→ WHAT TO PRODUCE:
Please output as a JSON list of strings, one per line with blank lines omitted, only the part of the items that opens with the line containing "Click the scroll up arrow in Available list" and runs through the end of the items.

→ A run of items:

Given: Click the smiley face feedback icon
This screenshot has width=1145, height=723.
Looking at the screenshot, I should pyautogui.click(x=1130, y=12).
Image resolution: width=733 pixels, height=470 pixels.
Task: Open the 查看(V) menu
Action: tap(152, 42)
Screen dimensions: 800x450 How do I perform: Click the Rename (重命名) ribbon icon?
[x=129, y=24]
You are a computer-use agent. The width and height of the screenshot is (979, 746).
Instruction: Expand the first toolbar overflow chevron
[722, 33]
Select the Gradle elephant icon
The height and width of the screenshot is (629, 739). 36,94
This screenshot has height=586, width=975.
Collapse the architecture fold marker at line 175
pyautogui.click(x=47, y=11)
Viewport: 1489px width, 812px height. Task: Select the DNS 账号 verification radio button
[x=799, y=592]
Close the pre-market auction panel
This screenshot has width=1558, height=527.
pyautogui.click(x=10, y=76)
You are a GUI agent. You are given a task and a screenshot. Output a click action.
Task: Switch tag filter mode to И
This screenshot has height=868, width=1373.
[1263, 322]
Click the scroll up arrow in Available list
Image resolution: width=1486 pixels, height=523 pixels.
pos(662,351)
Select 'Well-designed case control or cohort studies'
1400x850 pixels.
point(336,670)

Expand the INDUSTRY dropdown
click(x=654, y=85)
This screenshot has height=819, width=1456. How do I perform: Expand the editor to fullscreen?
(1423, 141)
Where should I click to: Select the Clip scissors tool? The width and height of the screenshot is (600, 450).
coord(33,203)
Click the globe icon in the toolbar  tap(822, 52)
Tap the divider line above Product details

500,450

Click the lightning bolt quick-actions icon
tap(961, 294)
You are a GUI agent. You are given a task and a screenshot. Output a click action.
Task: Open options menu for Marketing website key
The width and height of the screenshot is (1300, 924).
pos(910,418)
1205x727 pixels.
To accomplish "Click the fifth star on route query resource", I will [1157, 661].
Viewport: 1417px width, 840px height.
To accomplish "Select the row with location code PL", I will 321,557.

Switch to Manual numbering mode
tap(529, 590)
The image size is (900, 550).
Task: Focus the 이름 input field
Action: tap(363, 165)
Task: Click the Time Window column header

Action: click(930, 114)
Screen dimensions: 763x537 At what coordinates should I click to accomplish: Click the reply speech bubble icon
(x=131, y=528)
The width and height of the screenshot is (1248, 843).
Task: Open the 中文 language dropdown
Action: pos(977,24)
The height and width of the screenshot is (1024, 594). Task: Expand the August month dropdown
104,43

→ PROBLEM SOLUTION:
[
  "Click the scroll up arrow in Available list",
  "Image resolution: width=1486 pixels, height=523 pixels.",
  "pos(662,351)",
  "Select 'Well-designed case control or cohort studies'",
  "1400x850 pixels.",
  "point(336,670)",
  "Expand the INDUSTRY dropdown",
  "click(x=654, y=85)",
  "This screenshot has height=819, width=1456. How do I perform: Expand the editor to fullscreen?",
  "(1423, 141)",
  "Where should I click to: Select the Clip scissors tool? The width and height of the screenshot is (600, 450).",
  "coord(33,203)",
  "Click the globe icon in the toolbar  tap(822, 52)",
  "Tap the divider line above Product details",
  "500,450",
  "Click the lightning bolt quick-actions icon",
  "tap(961, 294)",
  "You are a GUI agent. You are given a task and a screenshot. Output a click action.",
  "Task: Open options menu for Marketing website key",
  "The width and height of the screenshot is (1300, 924).",
  "pos(910,418)",
  "1205x727 pixels.",
  "To accomplish \"Click the fifth star on route query resource\", I will [1157, 661].",
  "Viewport: 1417px width, 840px height.",
  "To accomplish \"Select the row with location code PL\", I will 321,557.",
  "Switch to Manual numbering mode",
  "tap(529, 590)",
  "The image size is (900, 550).",
  "Task: Focus the 이름 input field",
  "Action: tap(363, 165)",
  "Task: Click the Time Window column header",
  "Action: click(930, 114)",
  "Screen dimensions: 763x537 At what coordinates should I click to accomplish: Click the reply speech bubble icon",
  "(x=131, y=528)",
  "The width and height of the screenshot is (1248, 843).",
  "Task: Open the 中文 language dropdown",
  "Action: pos(977,24)",
  "The height and width of the screenshot is (1024, 594). Task: Expand the August month dropdown",
  "104,43"
]